Employee OwnershipIn my “entrepreneurial culture” workshops at Duke and other places across the country, we always talk about one key concept – employee ownership. If you want your nonprofit to go to the next level, employee ownership is key to unlocking this success. Ownership doesn’t mean that employees officially own the company, as some for-profit employees do, but rather they feel as though they have skin in the game. Unfortunately, according to Gallup’s “State of the American Workplace,” only one-third of employees feel like owners. Instead, most feel like “job renters,” bringing their hands, but not their hearts to their job. They show up, keep a low profile, push papers and collect a paycheck.

But in these turbulent times, we need more owners than renters in our nonprofits – there is just too much to do, and decisions need to be made fast. So, how as a leader can you transition your employees from renters to owners? Likewise, how do you change your own thinking to go from being a renter to an owner?

Understand Your/Their Why

Employees: Spend time upfront thinking about what you bring to a job. I tell my students to brainstorm the nexus between what you are better at than anyone else, what you are deeply passionate about and what the world needs. Then, don’t search for just any job – find one that helps you unlock skills and experience. People often strive for happiness in their life, but research suggests that this pursuit does not actually lead to happiness. Instead, happiness is a function of finding your purpose. The closer your job feels to your purpose, the more ownership you will take on.

Employers: Spend time upfront on personality traits that will make a job successful and, in turn, attract the right “owner” to the job. Mismatches happen all the time in nonprofits, because too much effort is put into the job description rather than seeking the right job competencies.

Act Like You’re/They’re the Boss

Employees: When you get an assignment, are carrying out your normal job responsibilities or are servicing a client or donor request, adopt the attitude that you are the only person who will have eyes on the final product and that your most important VIP asked you to do this task. The reputation of your organization, your leadership and you depend on the highest-quality output only you can provide. Do not expect your manager to catch your mistakes or oversights. Do the deep thinking and research on your own.

Employers: Relinquish control over the final product (once you have laid out the specifications and guardrails) and only concern yourself with the final outcome. There are many roads to success and often those on the frontlines are best equipped at judging the way forward.

Roll Out the Red Carpet

Employees: Taking ownership also means anticipating what your client, donor or team needs and acting on it now. Much of nonprofit work is cyclical – we know which events happen at different points of the year. This cycle allows us to prepare and take action in slow periods, with the added benefit of improving upon what has been done in the past. Do not wait to be asked to take on responsibility or hope your teammate deals with it. Actively seek those opportunities and run with them as far as you can before handing them off.

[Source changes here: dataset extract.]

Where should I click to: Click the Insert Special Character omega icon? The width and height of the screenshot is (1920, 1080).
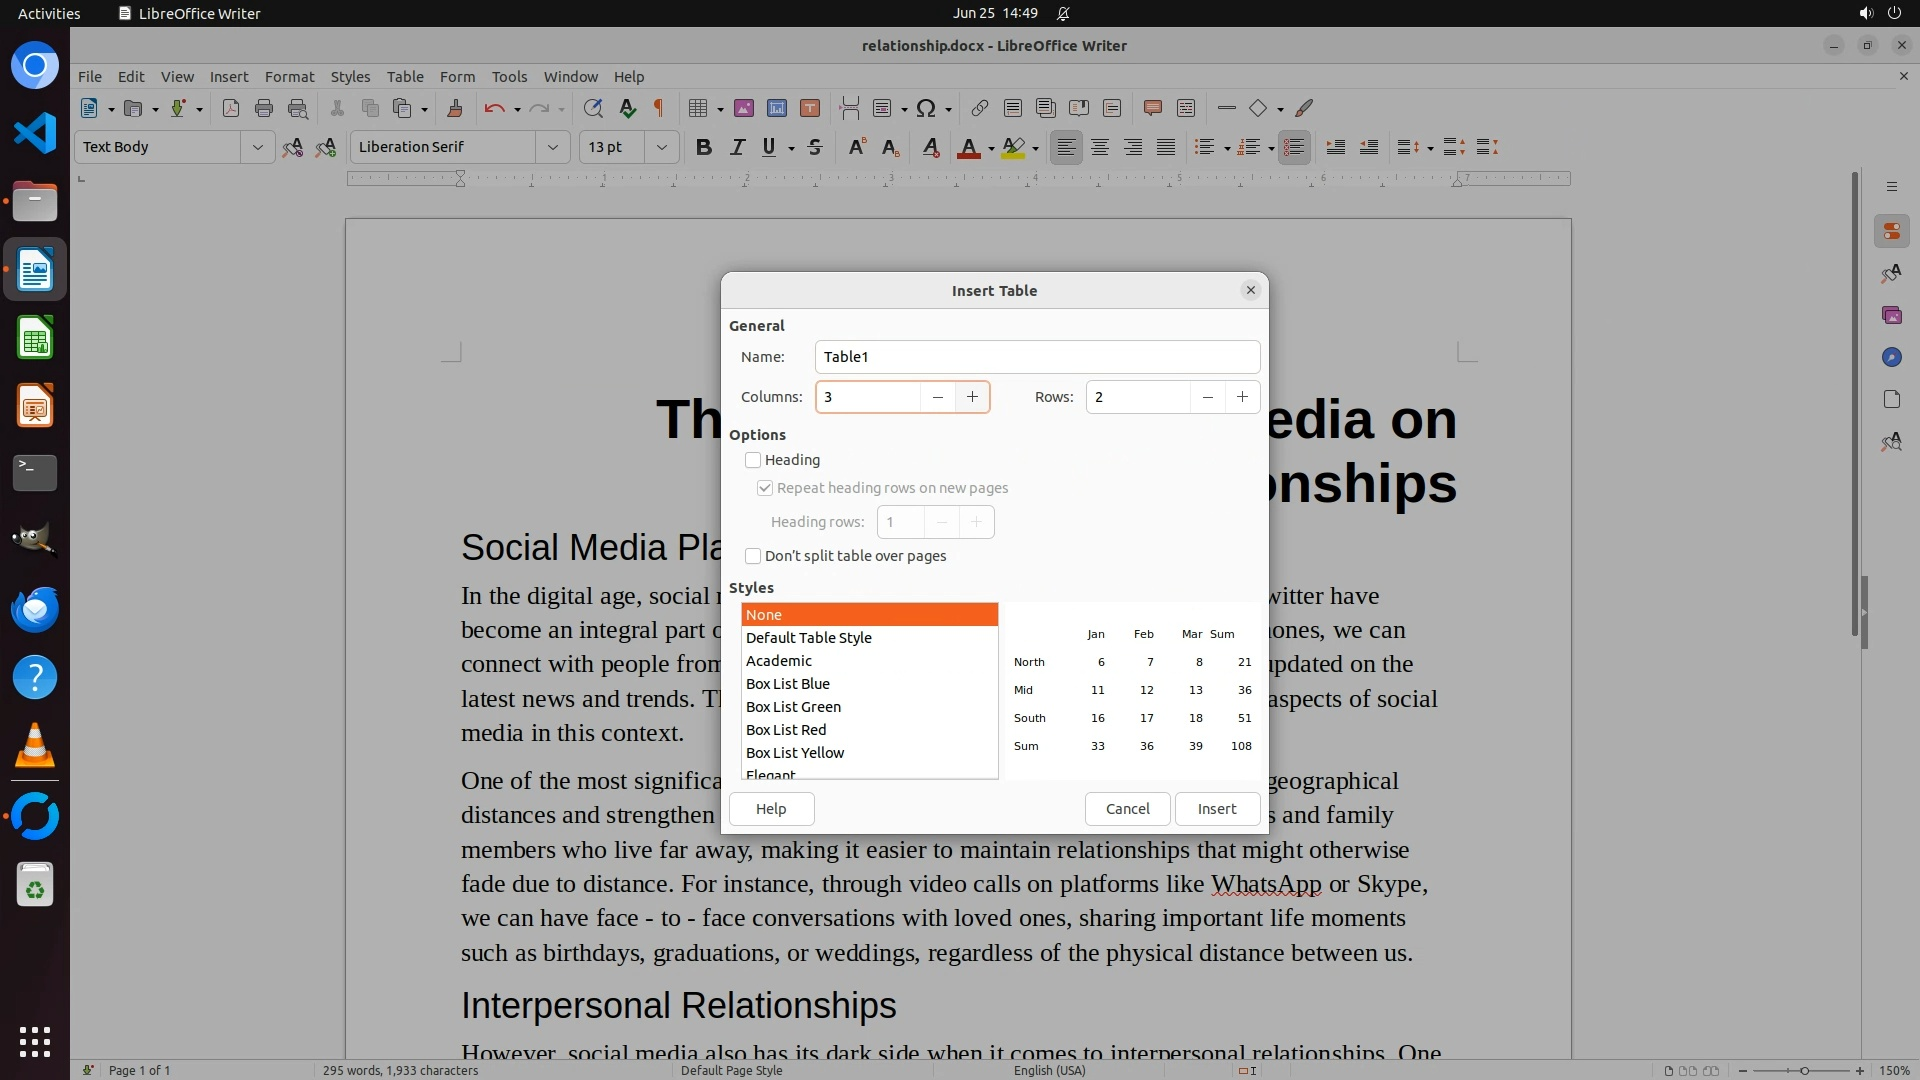click(926, 108)
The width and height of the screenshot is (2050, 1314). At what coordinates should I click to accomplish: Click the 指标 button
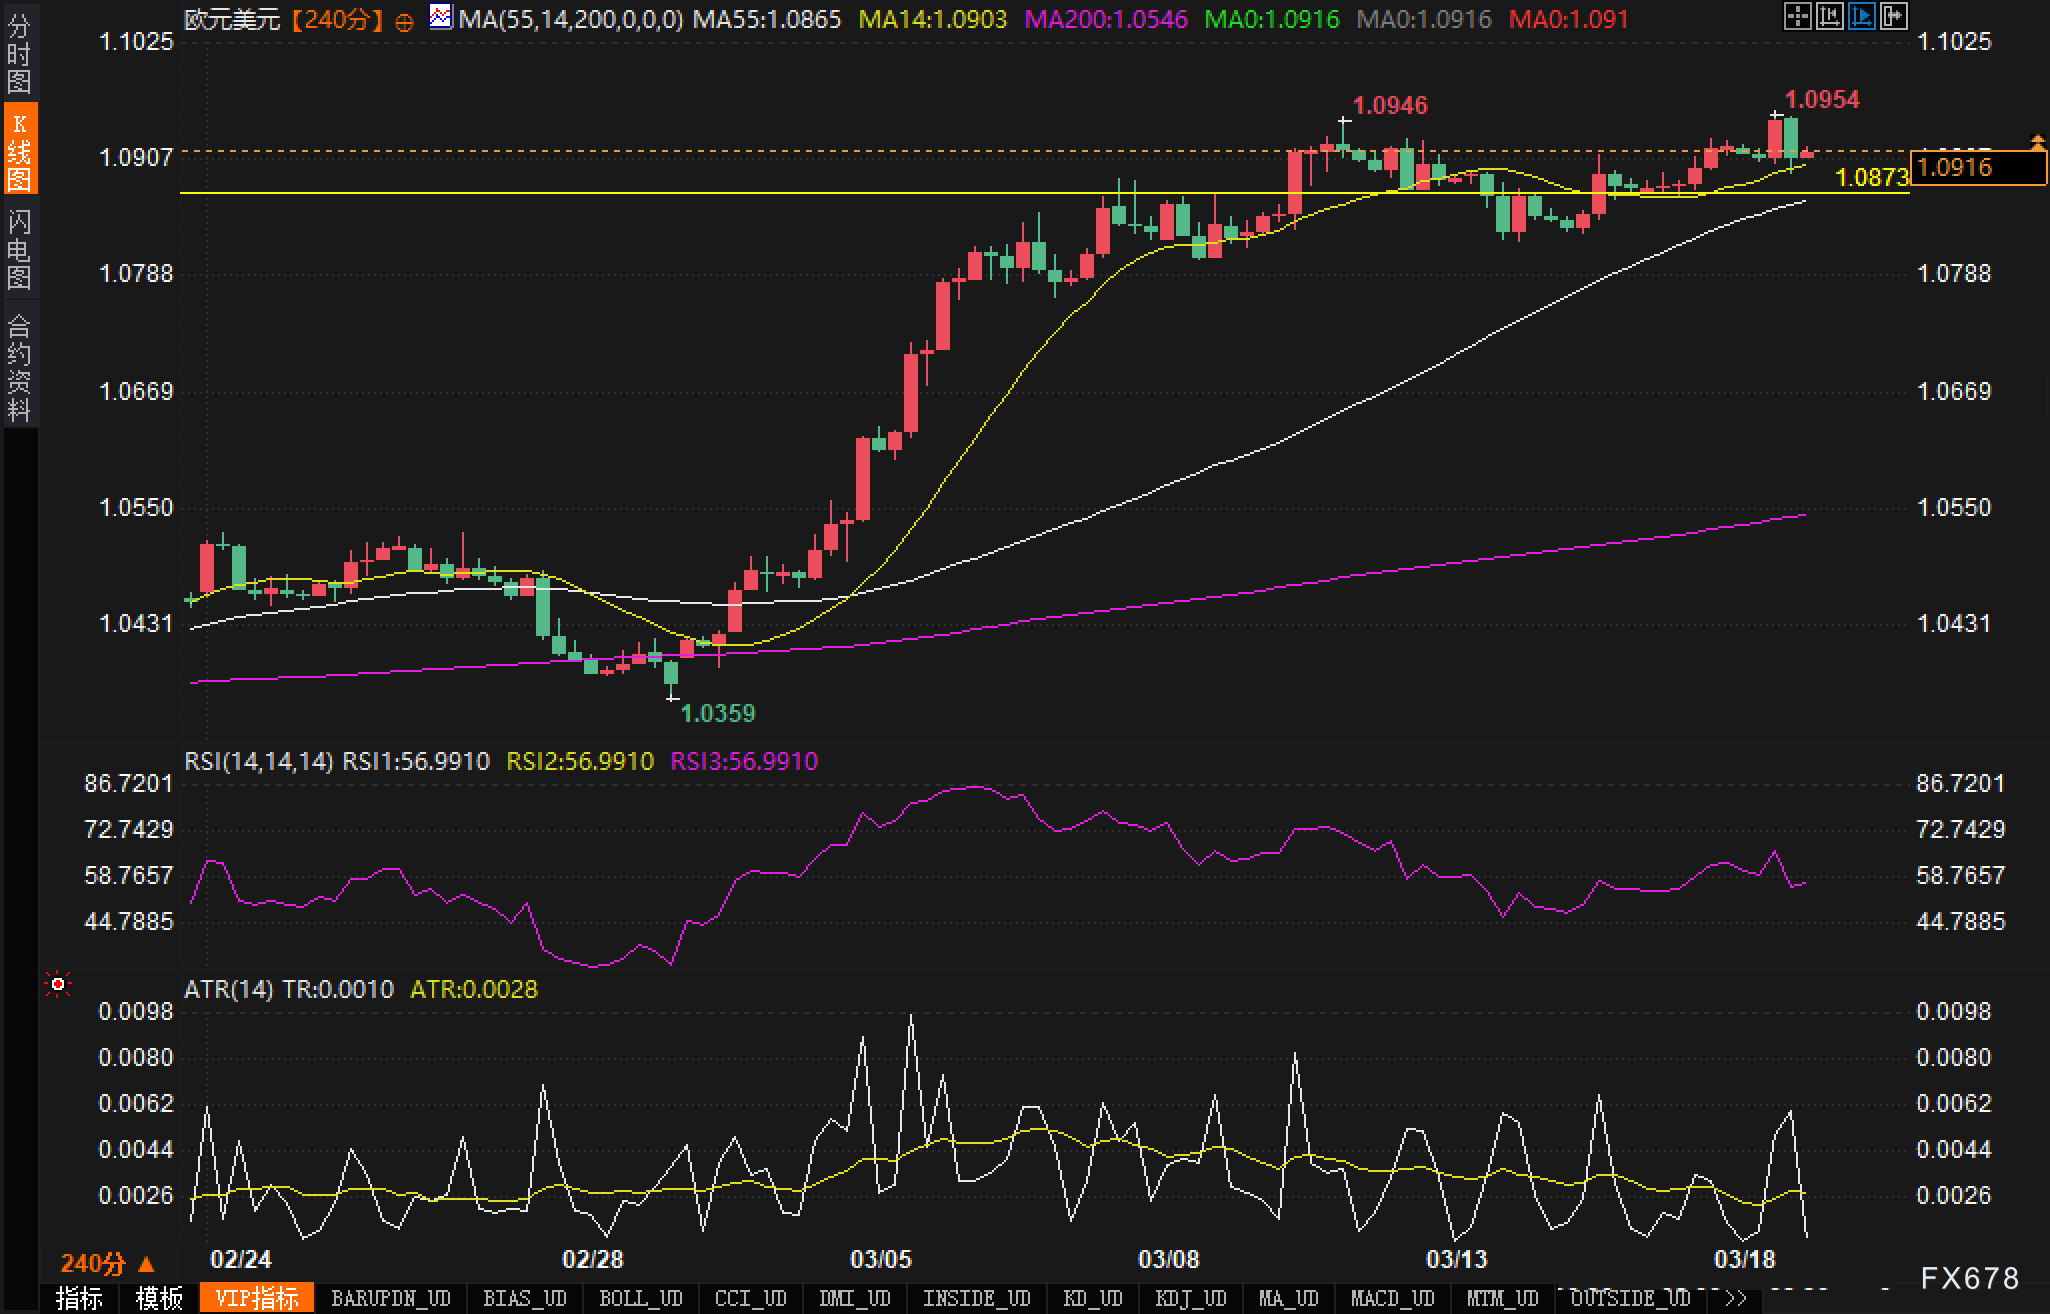coord(79,1299)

Employers: Reward forward-thinking behavior that sets the company up for success and invest in professional development during slow periods to help employees polish skills. Remember that the human brain is wired to remember every negative critique as a protective measure, so you have to be at least five times as generous with compliments. And, when possible, know which “love language” your employee actually hears (e.g., positive affirmation, gifts). This will help your employees balance their risk-reward response and push the boundaries as owners.

Put on Your Game Face

Employees: Taking ownership demands doing it all with a smile. Having a good attitude about shouldering your responsibilities is tantamount. If you do all the motions right but forget to leave passive aggressive and negative behaviors aside, all the strong work you are doing to benefit your organization will be overshadowed. It matters how your colleagues, clients and donors are left feeling after they interact with you. Remember the quote from Maya Angelou: “I’ve learned that people will forget what you said, people will forget what you did, but people will never forget how you made them feel.” 

Employers: It is important to give employees ways to share their viewpoints and new ideas in productive ways. Hold “office hours” to encourage open-ended conversations with employees. Also, be sure to circle back with them so they know their ideas are heard and why or why not they are acted upon. This shows respect for their contributions and will foster continued ownership.

Nonprofit employees often wear many hats. With COVID-19, everyone is doing more than their stated job responsibilities, so we need more owners and fewer renters in the field. We know many nonprofits want more owners, so what are you doing to encourage this behavior? We’d love to hear your time-tested advice.